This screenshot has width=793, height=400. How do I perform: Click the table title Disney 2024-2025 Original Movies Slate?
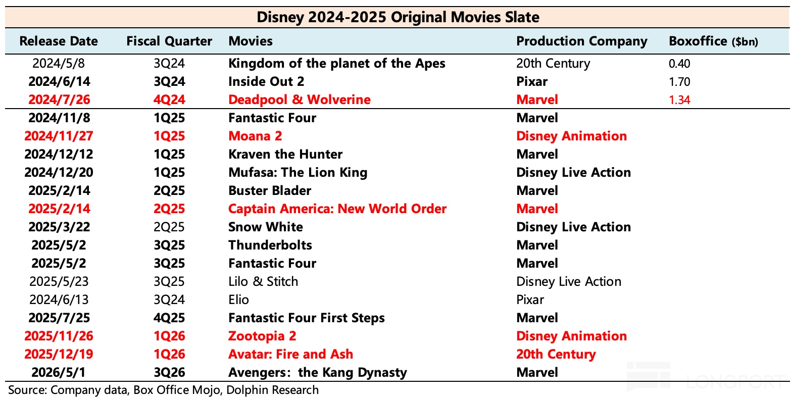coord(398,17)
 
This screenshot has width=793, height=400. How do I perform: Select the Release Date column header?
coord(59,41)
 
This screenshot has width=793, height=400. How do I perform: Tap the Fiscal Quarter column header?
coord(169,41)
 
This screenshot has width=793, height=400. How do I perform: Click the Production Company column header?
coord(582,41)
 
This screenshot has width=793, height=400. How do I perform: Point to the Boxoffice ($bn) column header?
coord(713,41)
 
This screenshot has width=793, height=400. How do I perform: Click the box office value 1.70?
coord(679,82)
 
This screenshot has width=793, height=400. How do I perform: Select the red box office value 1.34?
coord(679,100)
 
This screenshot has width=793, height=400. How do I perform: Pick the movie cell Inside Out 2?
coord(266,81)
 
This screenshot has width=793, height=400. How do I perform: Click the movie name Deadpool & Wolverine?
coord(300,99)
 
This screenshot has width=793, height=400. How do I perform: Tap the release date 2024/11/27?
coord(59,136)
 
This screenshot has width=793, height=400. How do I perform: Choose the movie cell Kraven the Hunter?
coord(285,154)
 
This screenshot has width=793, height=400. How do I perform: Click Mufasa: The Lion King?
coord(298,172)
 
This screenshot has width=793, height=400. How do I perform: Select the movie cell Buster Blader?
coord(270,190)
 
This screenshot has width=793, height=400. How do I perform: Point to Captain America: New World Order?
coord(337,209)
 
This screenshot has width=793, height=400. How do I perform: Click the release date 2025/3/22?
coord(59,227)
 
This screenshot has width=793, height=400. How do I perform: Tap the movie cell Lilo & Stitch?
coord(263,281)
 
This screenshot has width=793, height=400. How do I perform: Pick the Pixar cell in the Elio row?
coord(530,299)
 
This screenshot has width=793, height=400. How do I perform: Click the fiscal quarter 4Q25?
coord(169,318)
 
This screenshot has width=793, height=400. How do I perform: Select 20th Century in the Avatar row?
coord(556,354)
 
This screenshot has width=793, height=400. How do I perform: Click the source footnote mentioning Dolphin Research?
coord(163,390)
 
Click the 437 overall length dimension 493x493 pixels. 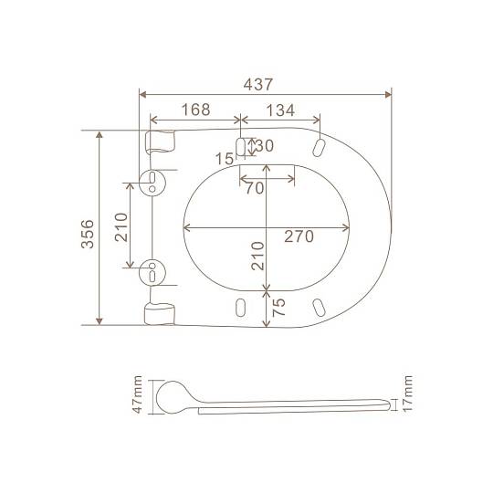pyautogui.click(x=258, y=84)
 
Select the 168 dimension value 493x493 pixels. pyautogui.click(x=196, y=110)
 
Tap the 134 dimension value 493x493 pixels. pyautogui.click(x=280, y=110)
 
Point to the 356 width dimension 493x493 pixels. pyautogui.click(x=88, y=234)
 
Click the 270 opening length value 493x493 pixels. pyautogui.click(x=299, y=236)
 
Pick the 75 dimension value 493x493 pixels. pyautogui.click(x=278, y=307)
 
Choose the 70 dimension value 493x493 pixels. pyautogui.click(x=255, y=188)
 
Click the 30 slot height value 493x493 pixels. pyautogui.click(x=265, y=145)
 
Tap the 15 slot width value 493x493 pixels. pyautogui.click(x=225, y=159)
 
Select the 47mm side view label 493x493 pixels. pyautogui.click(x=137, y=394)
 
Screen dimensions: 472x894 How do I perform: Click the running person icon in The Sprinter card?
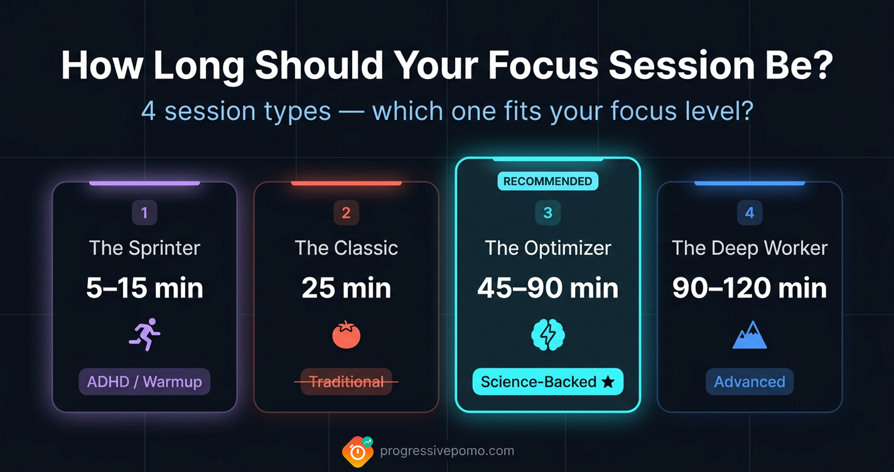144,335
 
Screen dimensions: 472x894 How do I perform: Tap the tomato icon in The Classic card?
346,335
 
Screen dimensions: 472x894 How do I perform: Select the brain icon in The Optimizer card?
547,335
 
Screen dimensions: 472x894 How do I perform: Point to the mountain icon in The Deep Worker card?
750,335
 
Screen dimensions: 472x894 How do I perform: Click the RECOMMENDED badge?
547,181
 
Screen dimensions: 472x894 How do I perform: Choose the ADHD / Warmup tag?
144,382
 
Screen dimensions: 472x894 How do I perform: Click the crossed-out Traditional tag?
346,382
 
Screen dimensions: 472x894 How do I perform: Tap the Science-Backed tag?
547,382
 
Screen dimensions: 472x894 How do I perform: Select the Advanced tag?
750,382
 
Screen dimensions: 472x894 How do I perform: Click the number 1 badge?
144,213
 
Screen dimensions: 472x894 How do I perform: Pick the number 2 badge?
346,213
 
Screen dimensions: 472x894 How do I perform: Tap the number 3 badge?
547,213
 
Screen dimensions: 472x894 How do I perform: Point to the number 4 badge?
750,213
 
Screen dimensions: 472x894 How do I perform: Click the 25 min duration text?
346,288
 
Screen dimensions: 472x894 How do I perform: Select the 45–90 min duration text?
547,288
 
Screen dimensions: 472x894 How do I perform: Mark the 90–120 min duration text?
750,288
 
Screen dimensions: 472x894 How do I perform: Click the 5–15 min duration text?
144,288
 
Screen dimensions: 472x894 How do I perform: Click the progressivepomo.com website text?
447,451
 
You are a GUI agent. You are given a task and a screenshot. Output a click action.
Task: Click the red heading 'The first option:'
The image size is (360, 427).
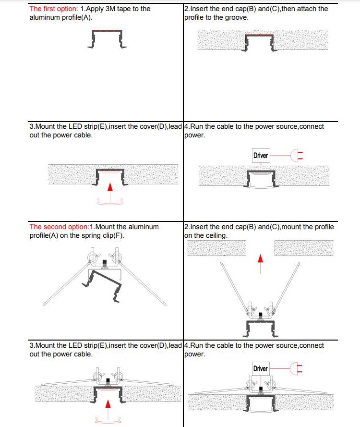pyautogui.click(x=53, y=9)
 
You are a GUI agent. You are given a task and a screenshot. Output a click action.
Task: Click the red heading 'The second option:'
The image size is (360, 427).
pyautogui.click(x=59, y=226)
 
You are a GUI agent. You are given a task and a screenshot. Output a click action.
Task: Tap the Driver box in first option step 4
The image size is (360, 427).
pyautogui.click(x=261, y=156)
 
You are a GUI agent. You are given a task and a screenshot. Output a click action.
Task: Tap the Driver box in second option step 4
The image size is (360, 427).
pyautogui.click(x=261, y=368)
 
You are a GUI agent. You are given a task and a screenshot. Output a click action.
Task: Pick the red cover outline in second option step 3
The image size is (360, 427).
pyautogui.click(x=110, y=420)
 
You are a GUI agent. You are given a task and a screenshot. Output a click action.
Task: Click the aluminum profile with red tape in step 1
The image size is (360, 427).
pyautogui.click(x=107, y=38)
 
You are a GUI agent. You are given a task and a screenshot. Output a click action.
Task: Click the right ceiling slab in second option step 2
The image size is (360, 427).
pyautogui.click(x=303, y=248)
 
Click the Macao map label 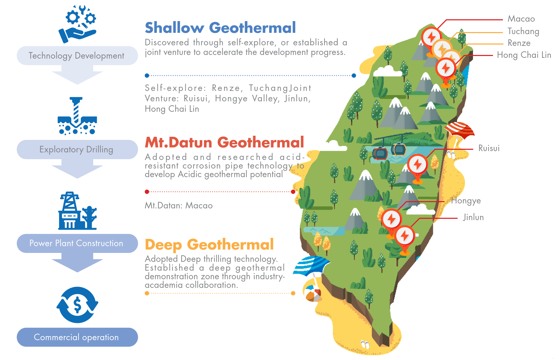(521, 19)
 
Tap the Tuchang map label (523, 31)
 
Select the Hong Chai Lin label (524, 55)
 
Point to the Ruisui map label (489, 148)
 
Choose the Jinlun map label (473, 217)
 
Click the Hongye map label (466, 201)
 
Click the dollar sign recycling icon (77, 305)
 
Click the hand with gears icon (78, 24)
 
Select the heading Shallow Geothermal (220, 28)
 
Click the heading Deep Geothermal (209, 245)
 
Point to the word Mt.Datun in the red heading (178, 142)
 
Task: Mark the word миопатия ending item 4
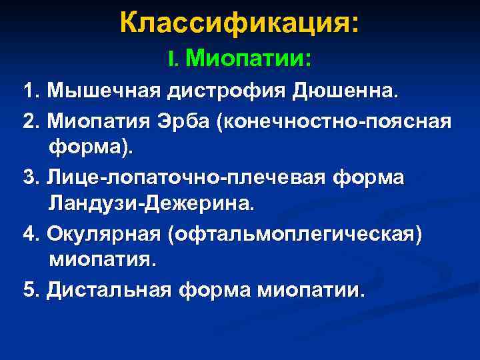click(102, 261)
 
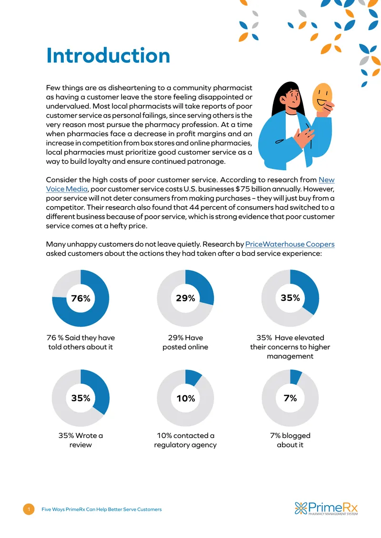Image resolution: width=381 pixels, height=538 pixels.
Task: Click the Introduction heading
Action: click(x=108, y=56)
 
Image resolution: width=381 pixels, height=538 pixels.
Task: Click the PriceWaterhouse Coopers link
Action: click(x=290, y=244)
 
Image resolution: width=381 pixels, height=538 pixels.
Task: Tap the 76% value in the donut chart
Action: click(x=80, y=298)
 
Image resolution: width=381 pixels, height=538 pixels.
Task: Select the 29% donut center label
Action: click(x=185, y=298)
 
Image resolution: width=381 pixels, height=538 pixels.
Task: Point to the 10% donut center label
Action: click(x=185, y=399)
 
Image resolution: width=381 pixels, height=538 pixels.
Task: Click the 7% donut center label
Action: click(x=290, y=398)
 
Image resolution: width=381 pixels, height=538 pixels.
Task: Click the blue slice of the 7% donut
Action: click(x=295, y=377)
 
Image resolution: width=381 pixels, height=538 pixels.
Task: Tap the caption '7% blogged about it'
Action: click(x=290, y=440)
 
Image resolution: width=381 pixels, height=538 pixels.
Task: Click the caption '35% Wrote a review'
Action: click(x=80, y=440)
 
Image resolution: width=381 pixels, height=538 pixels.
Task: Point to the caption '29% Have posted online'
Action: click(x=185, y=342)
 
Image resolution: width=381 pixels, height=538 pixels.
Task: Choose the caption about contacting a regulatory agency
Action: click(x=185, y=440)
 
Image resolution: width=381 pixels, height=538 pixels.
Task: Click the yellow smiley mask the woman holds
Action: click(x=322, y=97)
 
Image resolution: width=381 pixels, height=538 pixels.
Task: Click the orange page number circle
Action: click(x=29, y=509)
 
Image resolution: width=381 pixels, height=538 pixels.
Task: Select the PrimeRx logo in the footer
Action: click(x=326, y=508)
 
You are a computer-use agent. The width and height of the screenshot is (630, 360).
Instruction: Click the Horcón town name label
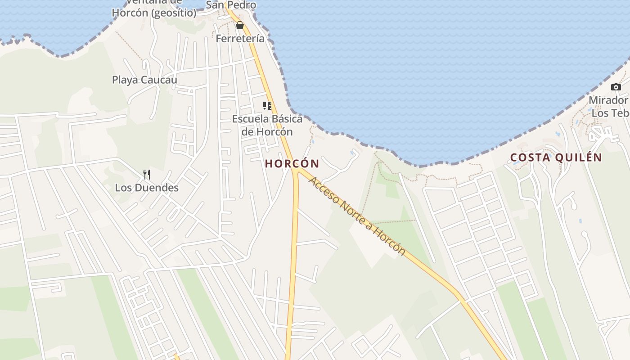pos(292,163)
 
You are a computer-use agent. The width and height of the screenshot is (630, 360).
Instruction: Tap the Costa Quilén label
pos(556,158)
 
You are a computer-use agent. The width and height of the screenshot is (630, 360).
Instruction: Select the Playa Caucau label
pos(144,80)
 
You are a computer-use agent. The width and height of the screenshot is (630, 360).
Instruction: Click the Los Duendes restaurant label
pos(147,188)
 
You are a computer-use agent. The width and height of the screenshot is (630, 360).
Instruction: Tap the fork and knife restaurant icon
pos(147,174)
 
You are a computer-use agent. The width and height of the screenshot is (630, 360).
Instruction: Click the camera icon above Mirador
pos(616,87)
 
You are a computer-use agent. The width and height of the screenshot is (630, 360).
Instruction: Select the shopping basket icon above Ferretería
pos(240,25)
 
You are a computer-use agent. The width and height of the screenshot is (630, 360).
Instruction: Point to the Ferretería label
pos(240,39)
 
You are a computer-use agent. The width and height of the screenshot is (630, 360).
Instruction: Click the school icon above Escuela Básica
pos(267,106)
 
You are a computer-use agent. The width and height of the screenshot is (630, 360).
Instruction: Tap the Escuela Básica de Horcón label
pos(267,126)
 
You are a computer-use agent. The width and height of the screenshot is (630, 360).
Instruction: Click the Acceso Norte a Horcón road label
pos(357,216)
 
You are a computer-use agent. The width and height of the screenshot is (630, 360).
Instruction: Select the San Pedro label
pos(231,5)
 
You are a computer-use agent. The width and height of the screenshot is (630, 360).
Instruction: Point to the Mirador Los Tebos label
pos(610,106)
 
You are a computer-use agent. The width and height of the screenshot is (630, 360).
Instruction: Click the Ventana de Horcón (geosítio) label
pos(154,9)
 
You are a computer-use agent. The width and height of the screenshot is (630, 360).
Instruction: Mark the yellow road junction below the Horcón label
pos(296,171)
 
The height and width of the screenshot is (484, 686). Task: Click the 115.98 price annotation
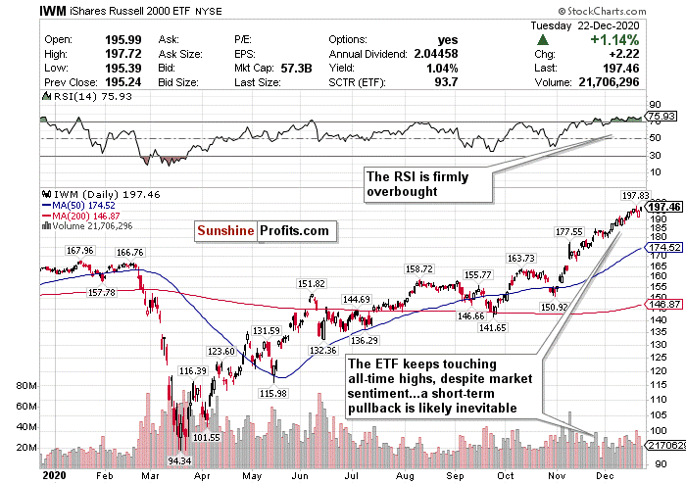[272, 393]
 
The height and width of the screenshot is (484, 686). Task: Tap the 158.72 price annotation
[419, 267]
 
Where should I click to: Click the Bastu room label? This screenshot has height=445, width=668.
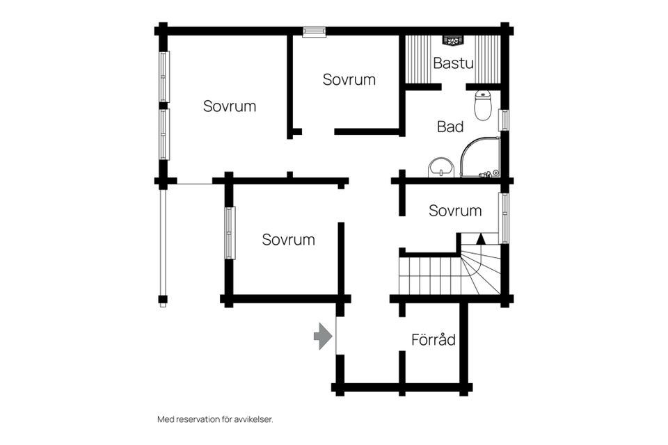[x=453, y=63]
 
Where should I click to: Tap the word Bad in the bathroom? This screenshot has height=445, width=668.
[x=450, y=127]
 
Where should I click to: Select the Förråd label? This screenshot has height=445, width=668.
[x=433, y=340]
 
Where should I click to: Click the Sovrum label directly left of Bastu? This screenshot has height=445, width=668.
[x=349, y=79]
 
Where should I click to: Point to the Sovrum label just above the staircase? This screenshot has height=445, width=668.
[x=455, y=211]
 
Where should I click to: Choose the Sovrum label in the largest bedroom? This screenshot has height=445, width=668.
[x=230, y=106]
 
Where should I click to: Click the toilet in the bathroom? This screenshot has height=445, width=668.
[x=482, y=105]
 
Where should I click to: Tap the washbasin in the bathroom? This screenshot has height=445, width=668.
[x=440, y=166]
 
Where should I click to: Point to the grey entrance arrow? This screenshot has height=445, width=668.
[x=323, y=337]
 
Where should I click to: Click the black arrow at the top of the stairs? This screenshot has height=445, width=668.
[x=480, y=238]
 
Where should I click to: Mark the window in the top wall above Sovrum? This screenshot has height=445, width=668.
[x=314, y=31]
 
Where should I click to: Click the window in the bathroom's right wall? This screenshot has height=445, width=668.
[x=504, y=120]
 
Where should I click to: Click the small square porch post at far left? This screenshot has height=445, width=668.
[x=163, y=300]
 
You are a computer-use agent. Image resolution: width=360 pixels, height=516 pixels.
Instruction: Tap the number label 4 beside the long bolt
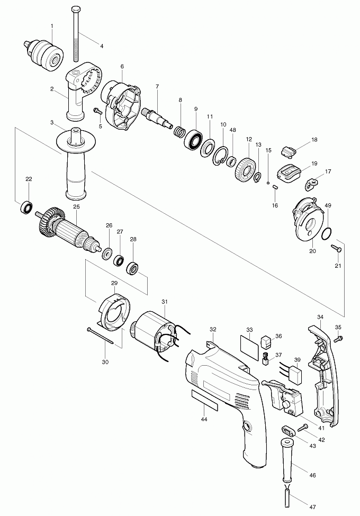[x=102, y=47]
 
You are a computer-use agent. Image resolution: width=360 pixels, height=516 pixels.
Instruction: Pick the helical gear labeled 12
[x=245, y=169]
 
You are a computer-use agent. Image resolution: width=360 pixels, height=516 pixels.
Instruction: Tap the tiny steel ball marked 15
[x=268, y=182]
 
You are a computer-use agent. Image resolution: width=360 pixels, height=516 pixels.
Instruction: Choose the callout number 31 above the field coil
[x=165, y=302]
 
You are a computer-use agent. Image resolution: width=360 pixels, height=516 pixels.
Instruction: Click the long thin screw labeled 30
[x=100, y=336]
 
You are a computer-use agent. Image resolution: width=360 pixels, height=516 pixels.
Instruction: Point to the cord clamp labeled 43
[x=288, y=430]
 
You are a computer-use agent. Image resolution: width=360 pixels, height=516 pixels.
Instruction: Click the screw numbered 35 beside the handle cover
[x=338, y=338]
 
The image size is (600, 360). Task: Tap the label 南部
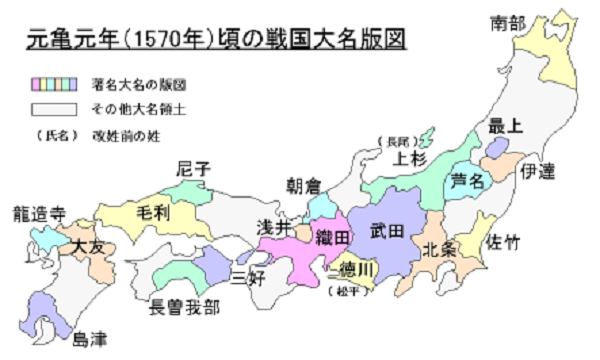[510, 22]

> _THE EXERCISE_
Rescale the lines above from the line with "Click the hand with gears icon (78, 24)" to the line with "Action: click(x=108, y=56)", both included, by writing each one out in full with its request and multiplying every coordinate in the answers by 2.05, rounded to whole numbers with halves going up. Give only these lines, without the pictures.

> _EXERCISE SOLUTION_
Click the hand with gears icon (160, 49)
 
Select the heading Shallow Geothermal (451, 57)
 
Click the heading Deep Geothermal (428, 502)
 
Point to the word Mt.Datun in the red heading (365, 291)
 
Task: Mark the word миопатия ending item 4
click(209, 535)
 
Image resolution: width=381 pixels, height=538 pixels.
Task: Click the Introduction heading
Action: click(x=221, y=115)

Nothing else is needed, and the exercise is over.